Bautzen. Seit mehr als einem Jahr lebt Hichem nun schon in Sachsen. Seine Eltern kamen aus Nordafrika und erhielten in Deutschland einen Duldungsstatus. Drei Jahre ist er alt. Kinder aus Bautzen gehen in diesem Alter normalerweise in eine Kita. Hichem jedoch nicht – wie die meisten Flüchtlingskinder. Von den 130 Flüchtlingskindern im Alter bis sechs Jahre, die im November im Landkreis Bautzen lebten, besuchten 45 eine Kita – also nur ein Drittel. Doch warum ist das eigentlich so?

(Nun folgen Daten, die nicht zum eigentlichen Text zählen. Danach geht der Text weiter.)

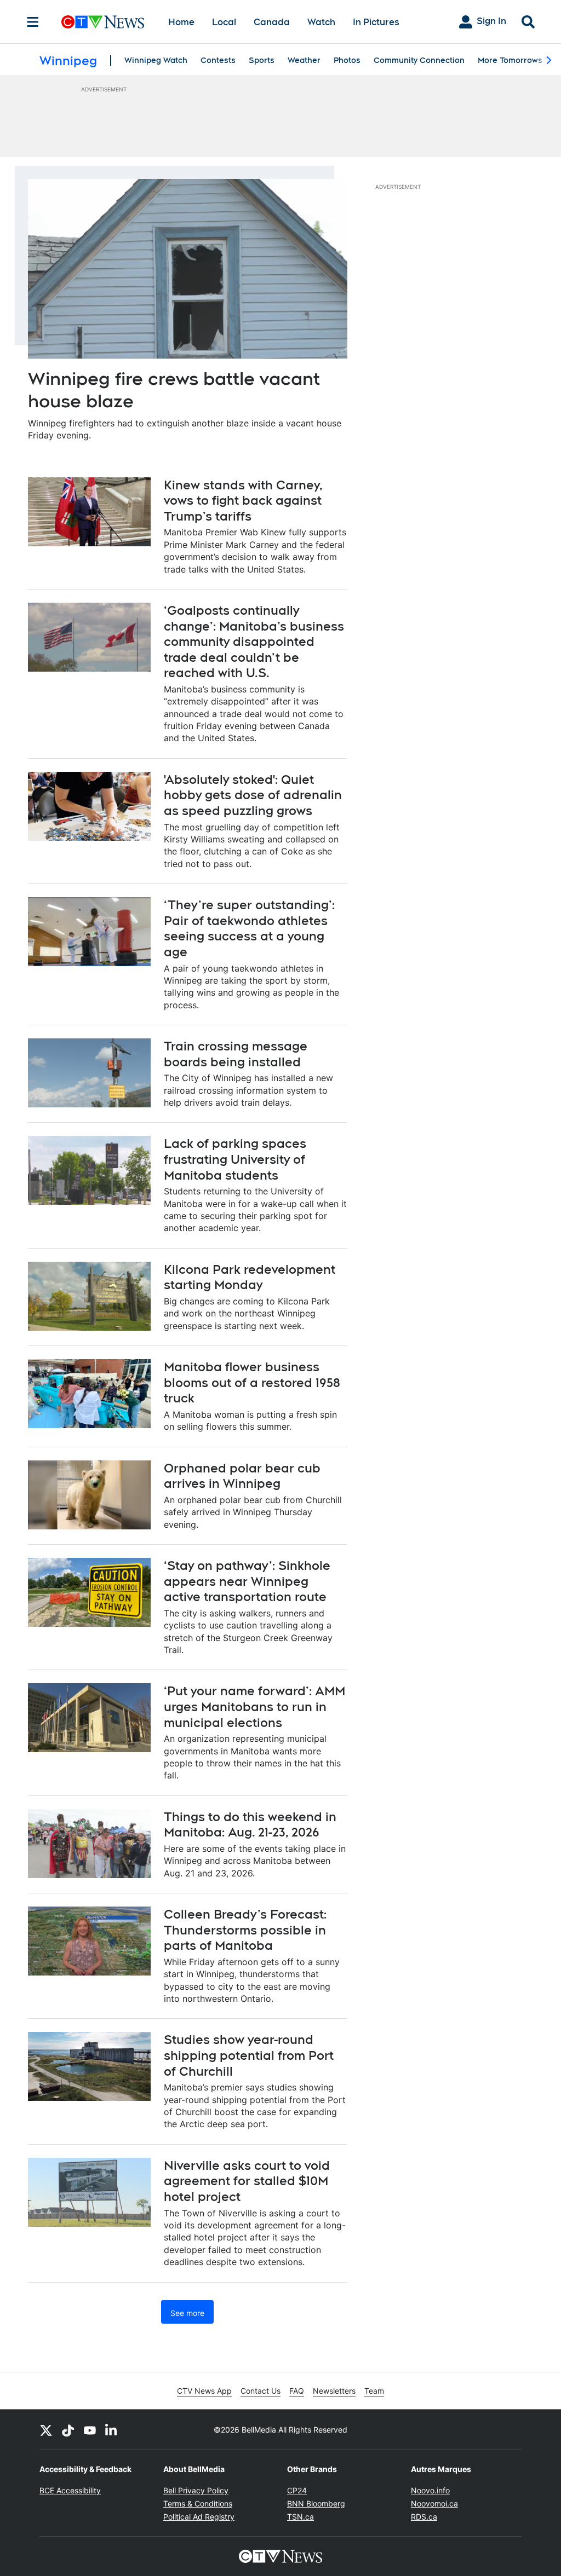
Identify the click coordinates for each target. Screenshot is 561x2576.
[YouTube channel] (89, 2429)
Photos (347, 60)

Flüchtlingskinder können wie alle anderen ausländischen Kinder eine Kindertagesbetreuung in Anspruch nehmen – aber nicht, wenn das Asylverfahren läuft, sondern erst in zwei Fällen: Entweder sie leben nach Abschluss des Verfahrens rechtmäßig in Deutschland oder sie dürfen wegen einer ausländerrechtlichen Duldung in der Bundesrepublik bleiben. „In der Regel sind die Voraussetzungen erfüllt, wenn eine Aufenthaltsgestattung erteilt wurde und die Familie in der zugewiesenen Kommune untergebracht ist“, erklärt Franziska Snelinski vom Landratsamt Bautzen.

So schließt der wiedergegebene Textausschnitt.